Wendy and the Magic Crayon

Any fiction I write feels like ripping my clothes off and dancing across a stage. That’s how I know I have it right.

Yet within that general statement there are differences. When I wrote my first novel, Wrong Highway, I felt like I was taking screaming voices out of my head and pinning them down on paper (sorry if i’m using a confusing clump of metaphors). By the time I completed my final version of the manuscript the screaming voices that compelled me to write it were safely under control, relegated to the past.

With my upcoming novel, “It’s Always 9/11”, (to be published August 17, 2021) I feel uncomfortably like I’m writing the future into being, like a dystopian version of Harold and the Purple Crayon. I have no sensation of relief, and little sense of control.
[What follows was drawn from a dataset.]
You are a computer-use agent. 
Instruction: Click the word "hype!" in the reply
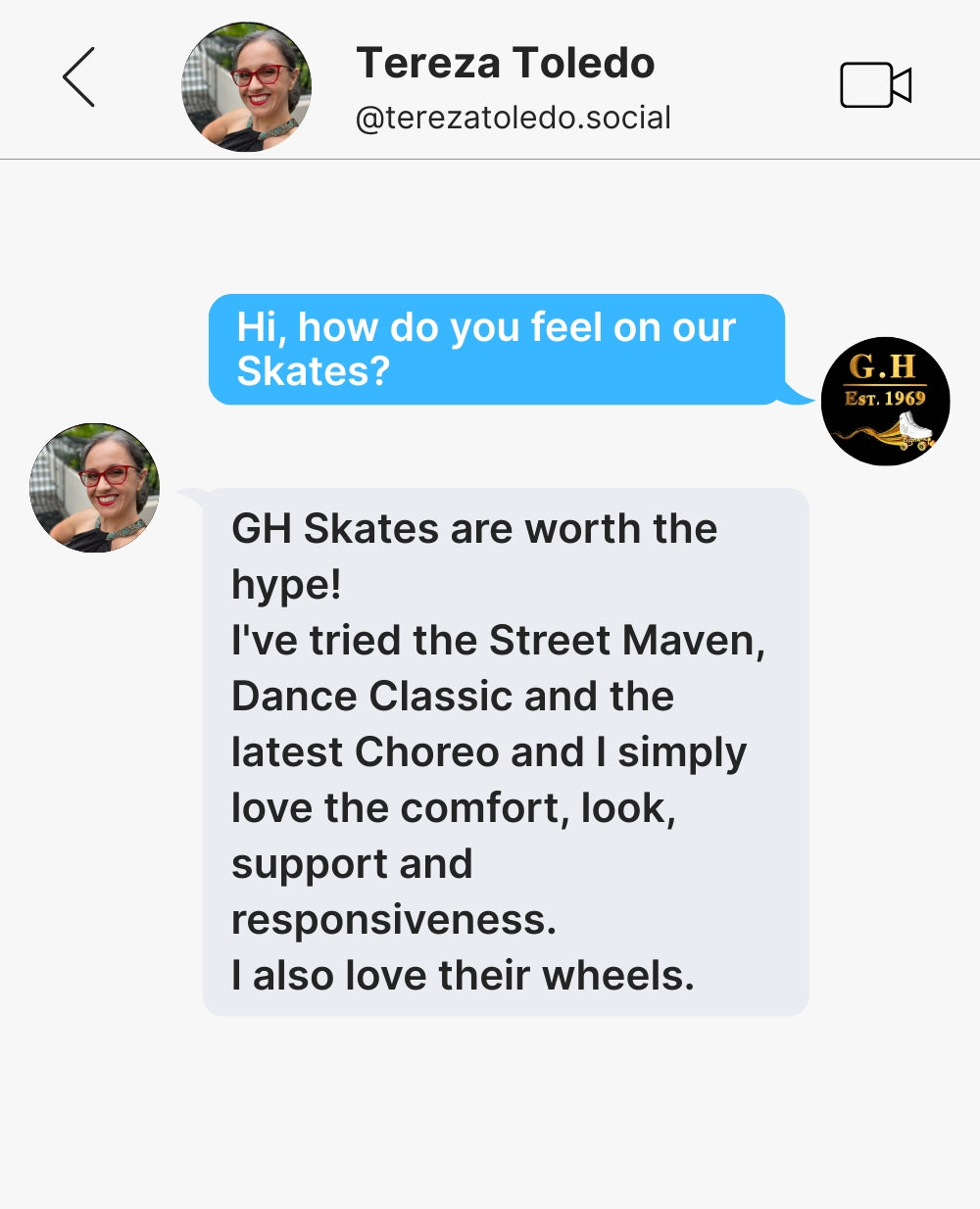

My crayon is not unfailingly accurate. The scenarios portrayed in my novel do not totally parallel the current day, partly because the raw materials of its fictional past differ from reality. “It’s Always 9/11”’s President Kaspar is (deliberately) not Trump. He’s much smarter, and does some social good (single payer health care, banning fracking) before everything goes to hell. He’s not a racist. As my character Teddy puts it, “he oppresses everyone equally” so race does not play a role in my book. When I began writing the novel in 2017, Covid was nearly three years away from escaping a bat or a pangolin or a lab or wherever it came from and wreaking havoc. The health crises that rattle New York City in the book are different. While the book contains social unrest galore, I must admit I never anticipated the right wing assault on the Capitol. In fact, the divisions splitting the country are both far more subtle and far more profound than a right/left split.
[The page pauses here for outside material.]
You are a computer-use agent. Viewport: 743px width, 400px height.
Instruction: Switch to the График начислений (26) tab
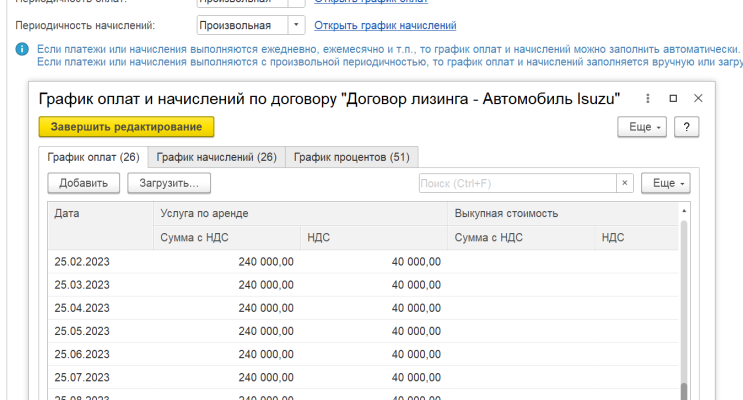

Yet so much has come to pass. I chose illness as a fictional device because of its capacity to tap into basic human fears that transcend ideology, and the capacity of that fear to descend into panic, obviate rational thinking, and render people more susceptible to authoritarian creep. This is no longer a fictional device. This is our reality and I put it on paper two years ago, down to the masks and the lockdowns and the emptied supermarket shelves. The (essentially) cashless society. The total reliance on online information, from newsy Presidential chats to comedic relief to helpful advice on adjusting to the “new normal”. The improbable emergence of Portland, Oregon as a center of resistance. Police in riot gear, tear gas, and worse. An eerily empty Times Square where the ball drops in front of nobody.

I won’t tell you where “It’s Always 9/11” goes next but I will tell you I hope that we in the tangible world aren’t following along.